New home starts rose slightly in April, a sign that demand is growing for newly built homes in a low-inventory market.
- Home starts rose 2.2% in April, but were still down 22.3% from a year ago.
- Newly constructed single-family homes rose 1.6% in April.
- A strong uptick in starts from the West offset regional declines elsewhere.
At 1.401 million private housing starts, all housing starts in April were up 2.2% from March, but still down 22.3% from April 2022.
New single-family home starts totaled 846,000 in April, an increase of 1.6% from the previous month. Meanwhile, privately owned building starts of five or more units rose 5.2% in April to 542,000 units, albeit down 11.7% year over year.

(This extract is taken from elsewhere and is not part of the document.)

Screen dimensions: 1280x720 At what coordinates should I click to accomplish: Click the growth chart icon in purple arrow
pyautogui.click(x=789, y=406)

Housing construction, which has been authorized but not yet started, also increased in April. Single-family units that were permitted but not yet started increased 4.5% in April from the previous month, but were still down 7.9% from a year ago.
Between 2012 and 2022, the U.S. needed about 6.5 million single-family homes, a recent Realtor.com analysis found. The rate of household formation is quickly outpacing the number of newly constructed single-family homes on the market, making it difficult for potential home buyers looking to buy.
With home prices elevated, mortgage rates high and inventory low, buyers are turning to newly constructed homes. The uptick in new home construction also matched an increase in the National Association of Home Builders’ builder confidence data, which reflects builders’ sentiment on new home sales, released yesterday.
However, the strength in housing starts is not universal. Strong gains in some regions helped offset big losses in other areas of the country. Single-family home starts in the Northeast fell 10.3 percent in April, while in the South they fell 6.1 percent. In the Midwest, new construction single-family homes were down 20.5% during the month. The West was the only region to post monthly gains in new single-family home construction with a 59.5% increase.